Write a continuation of the commentary below on Kenyan banks and small businesses, picking up after its final sentence.

** begin TEXT EXTRACT **

The current business environment in Kenya is grossly unfair to SMEs and entrepreneurs. These small businesses are the lifeblood of the economy, yet they are being suffocated by a financial system that is more interested in serving the interests of a corrupt and inefficient government than in fostering local economic growth.
The path forward requires a fundamental shift in how banks operate and their role in the economy. Banks must be held accountable for their actions and urged to support SMEs and entrepreneurs instead of contributing to their demise. It is high time that financial institutions align themselves with the citizens they are supposed to serve, advocating for financial policies that are fair and inclusive.
Kenyan banks must decide whether they want to continue profiting from a broken system or become part of the solution. They have the power to stimulate economic growth by offering fair loans to businesses that can drive innovation and employment. However, if they choose to maintain the status quo, they risk losing the trust and confidence of the Kenyan people.

** end TEXT EXTRACT **
** begin LISTED RECORDS **

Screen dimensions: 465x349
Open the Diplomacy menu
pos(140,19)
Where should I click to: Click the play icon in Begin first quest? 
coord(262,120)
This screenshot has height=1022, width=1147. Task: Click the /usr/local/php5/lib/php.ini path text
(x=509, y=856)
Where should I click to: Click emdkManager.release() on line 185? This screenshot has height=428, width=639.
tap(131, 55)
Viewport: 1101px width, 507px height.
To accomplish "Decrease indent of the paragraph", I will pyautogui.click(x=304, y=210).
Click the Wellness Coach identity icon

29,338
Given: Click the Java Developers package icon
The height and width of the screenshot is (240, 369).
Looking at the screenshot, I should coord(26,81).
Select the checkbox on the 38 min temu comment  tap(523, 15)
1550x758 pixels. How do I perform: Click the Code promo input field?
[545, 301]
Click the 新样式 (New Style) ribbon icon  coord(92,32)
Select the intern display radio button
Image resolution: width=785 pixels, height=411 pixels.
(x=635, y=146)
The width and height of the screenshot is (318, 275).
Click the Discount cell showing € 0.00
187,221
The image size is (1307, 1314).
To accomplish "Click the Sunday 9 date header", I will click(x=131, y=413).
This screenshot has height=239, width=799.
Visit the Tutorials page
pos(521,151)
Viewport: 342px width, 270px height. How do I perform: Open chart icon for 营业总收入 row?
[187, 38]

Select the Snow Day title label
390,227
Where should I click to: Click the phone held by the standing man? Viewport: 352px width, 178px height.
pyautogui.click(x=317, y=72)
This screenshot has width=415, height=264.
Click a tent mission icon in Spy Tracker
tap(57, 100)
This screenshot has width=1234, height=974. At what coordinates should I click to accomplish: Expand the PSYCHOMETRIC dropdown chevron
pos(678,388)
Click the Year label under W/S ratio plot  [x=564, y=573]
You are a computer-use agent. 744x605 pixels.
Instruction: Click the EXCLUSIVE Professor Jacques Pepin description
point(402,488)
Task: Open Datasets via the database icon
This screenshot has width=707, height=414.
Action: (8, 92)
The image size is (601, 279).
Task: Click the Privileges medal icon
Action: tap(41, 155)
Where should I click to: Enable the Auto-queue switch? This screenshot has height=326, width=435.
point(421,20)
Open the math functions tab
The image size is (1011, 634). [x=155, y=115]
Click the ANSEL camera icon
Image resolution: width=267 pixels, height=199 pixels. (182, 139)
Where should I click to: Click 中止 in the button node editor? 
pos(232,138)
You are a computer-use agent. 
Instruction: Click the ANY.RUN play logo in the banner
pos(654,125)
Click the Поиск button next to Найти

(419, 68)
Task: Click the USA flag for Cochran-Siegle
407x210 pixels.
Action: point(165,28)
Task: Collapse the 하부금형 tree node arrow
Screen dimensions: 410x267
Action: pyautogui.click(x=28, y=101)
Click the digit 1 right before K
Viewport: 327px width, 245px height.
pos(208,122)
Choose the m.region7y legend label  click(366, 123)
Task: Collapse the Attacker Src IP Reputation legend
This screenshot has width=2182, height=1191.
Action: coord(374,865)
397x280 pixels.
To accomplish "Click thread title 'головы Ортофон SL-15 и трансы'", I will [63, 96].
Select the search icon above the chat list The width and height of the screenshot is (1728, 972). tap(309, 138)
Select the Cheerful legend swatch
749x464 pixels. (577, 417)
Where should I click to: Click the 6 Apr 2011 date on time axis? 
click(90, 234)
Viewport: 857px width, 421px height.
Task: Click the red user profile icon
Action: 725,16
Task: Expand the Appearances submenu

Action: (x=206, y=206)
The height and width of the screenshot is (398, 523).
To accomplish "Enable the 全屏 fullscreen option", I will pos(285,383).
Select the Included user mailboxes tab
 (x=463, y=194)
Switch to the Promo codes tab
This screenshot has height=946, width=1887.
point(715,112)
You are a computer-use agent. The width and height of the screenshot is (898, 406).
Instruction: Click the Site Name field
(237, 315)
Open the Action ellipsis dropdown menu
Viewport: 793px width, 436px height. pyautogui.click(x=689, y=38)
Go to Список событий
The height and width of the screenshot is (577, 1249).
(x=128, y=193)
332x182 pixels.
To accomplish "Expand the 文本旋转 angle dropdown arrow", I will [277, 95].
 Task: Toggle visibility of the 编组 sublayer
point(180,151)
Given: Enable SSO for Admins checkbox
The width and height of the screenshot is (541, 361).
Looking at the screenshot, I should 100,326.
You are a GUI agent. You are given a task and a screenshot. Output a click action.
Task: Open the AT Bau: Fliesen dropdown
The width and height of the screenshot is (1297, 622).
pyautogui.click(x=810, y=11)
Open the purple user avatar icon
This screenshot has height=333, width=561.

** end LISTED RECORDS **

RESPONSE BELOW:
SMEs and entrepreneurs need a level playing field to succeed. They require access to affordable credit, transparent banking practices, and a financial system that prioritizes their growth and sustainability over short-term profits. If banks fail to change their ways, the long-term consequences for the Kenyan economy could be dire.
Ultimately, the choice is clear: banks can either stand with the Kenyan people in building a fair and prosperous economy, or they can continue to exploit a rigged system at the expense of the very citizens they claim to serve. The time for change is now, and the stakes have never been higher.